----- Records supplied

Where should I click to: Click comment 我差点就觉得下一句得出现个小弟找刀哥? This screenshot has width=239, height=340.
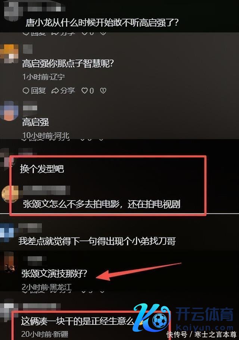(97, 241)
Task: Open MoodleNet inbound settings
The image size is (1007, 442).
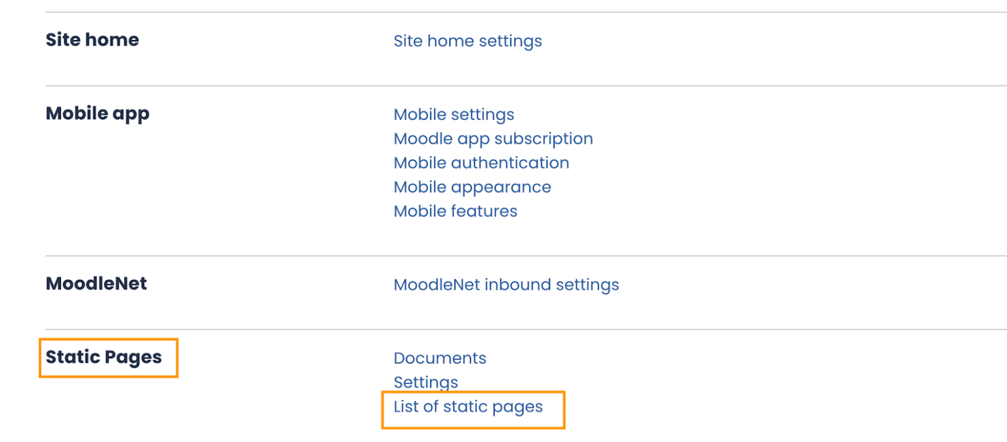Action: click(x=506, y=285)
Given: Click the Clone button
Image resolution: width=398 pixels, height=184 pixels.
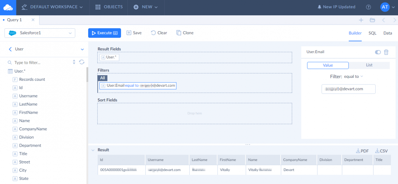Looking at the screenshot, I should (185, 33).
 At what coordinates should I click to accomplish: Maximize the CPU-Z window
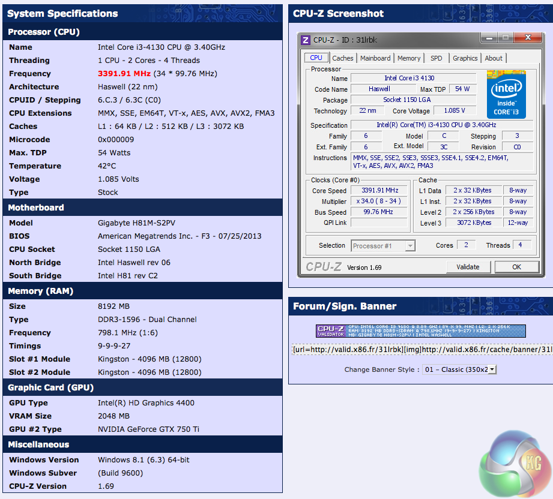505,38
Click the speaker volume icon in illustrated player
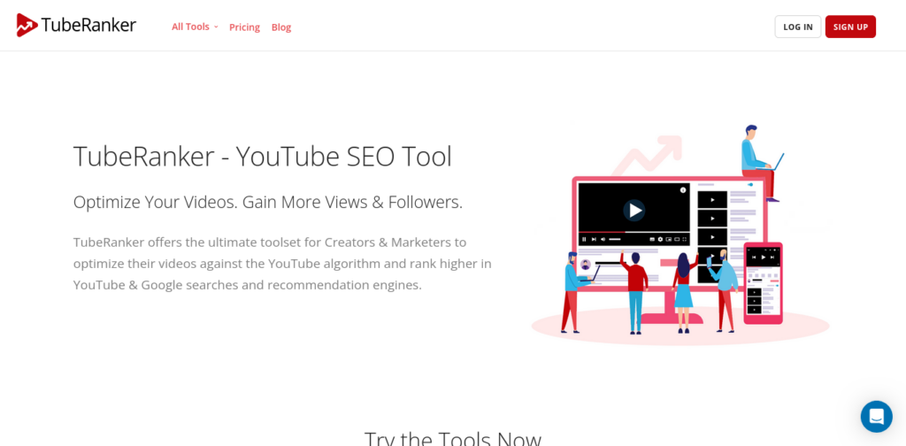The width and height of the screenshot is (906, 446). click(x=603, y=239)
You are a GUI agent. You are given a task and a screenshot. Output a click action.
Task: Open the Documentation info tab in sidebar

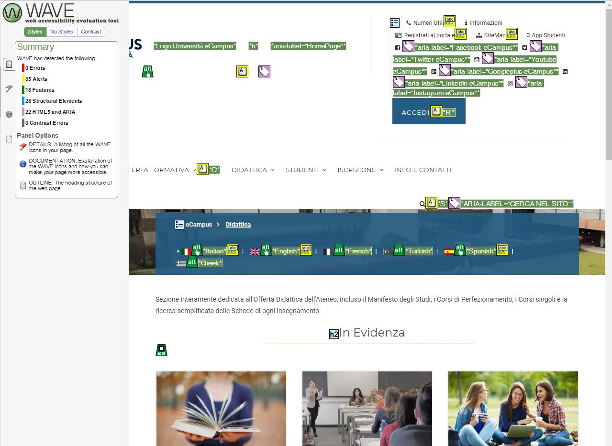pos(9,114)
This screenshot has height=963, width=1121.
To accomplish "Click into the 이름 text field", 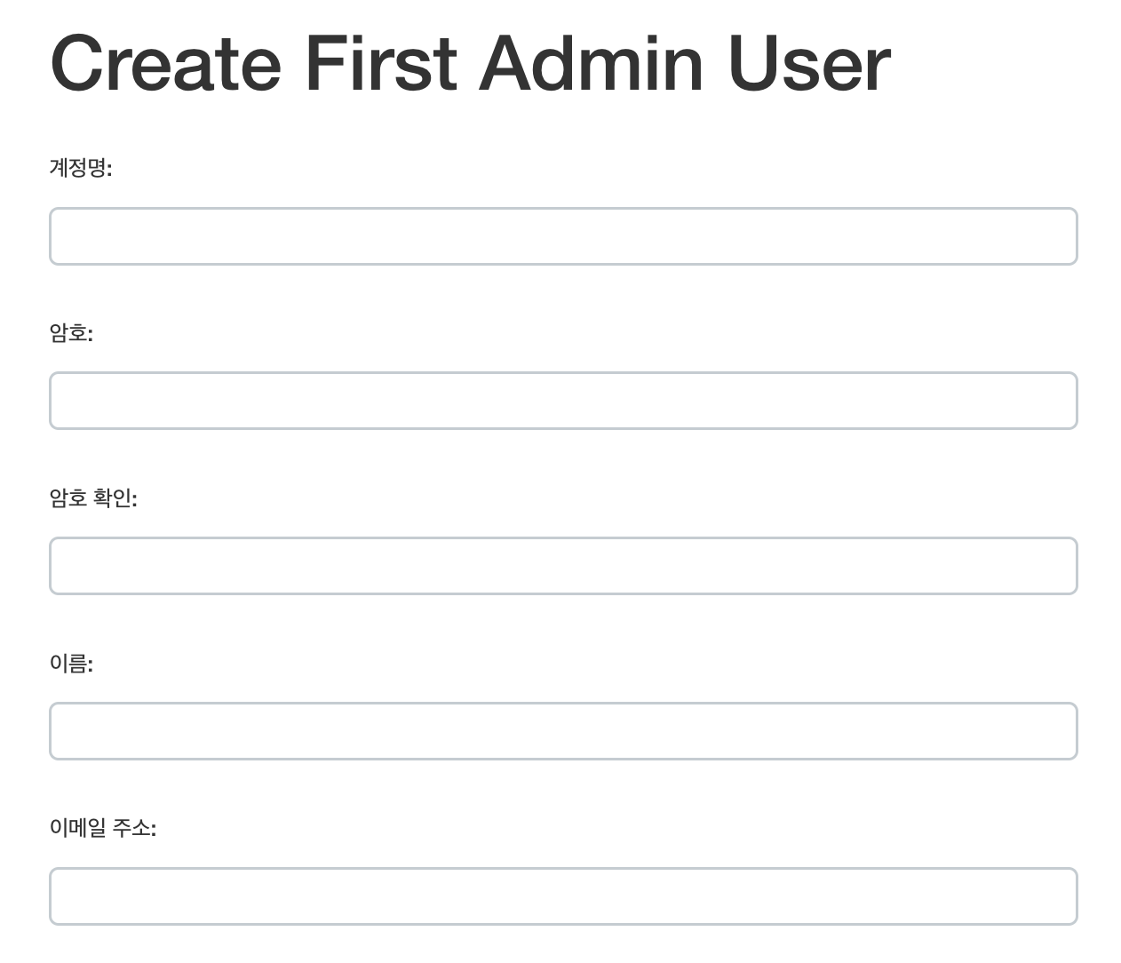I will tap(563, 731).
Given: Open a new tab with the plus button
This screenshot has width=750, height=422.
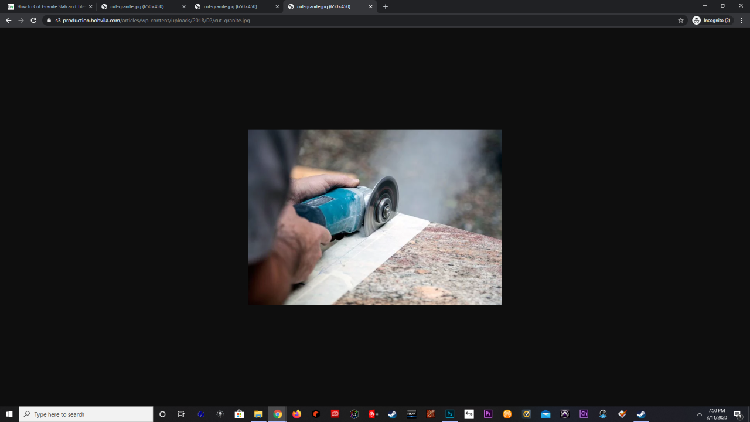Looking at the screenshot, I should 385,6.
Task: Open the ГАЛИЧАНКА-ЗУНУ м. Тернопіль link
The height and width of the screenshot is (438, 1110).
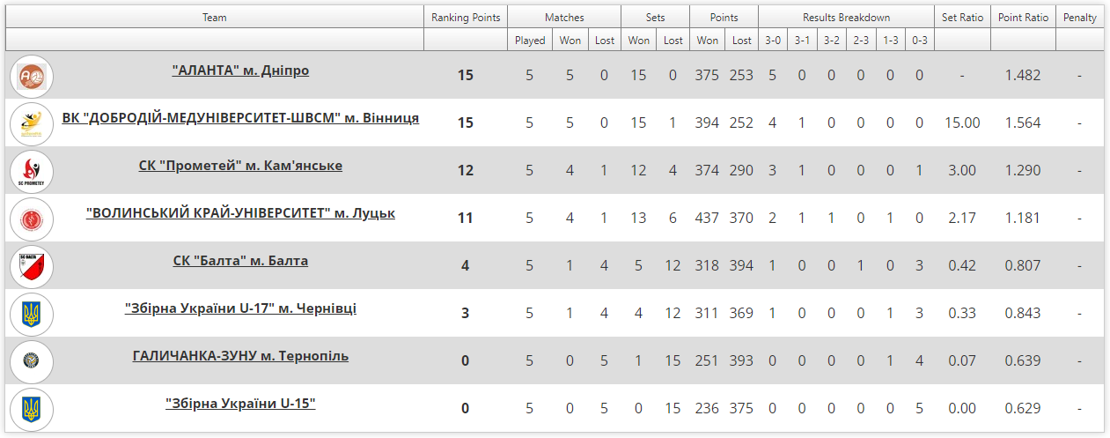Action: point(240,356)
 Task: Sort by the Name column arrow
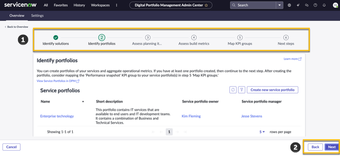pyautogui.click(x=83, y=101)
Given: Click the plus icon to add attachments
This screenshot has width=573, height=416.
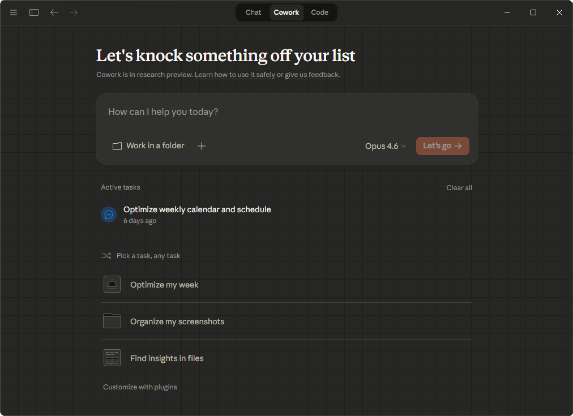Looking at the screenshot, I should tap(201, 145).
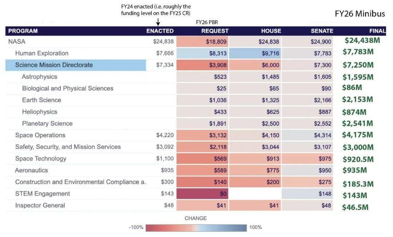Click the ENACTED column header
Image resolution: width=393 pixels, height=237 pixels.
(x=160, y=31)
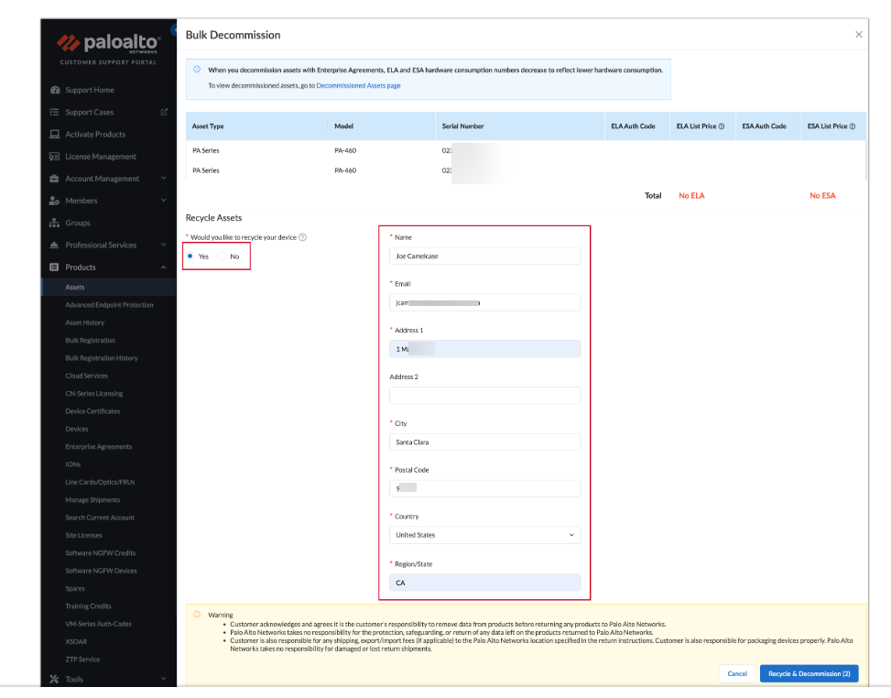Select No radio button for recycling
This screenshot has height=698, width=891.
pyautogui.click(x=223, y=256)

----------

:: Activity ::
Using the data above, copy each line that contains "plus".

:: Solved problem ::
Given: Open a new tab with the plus button
Given: Click the plus icon to add attachments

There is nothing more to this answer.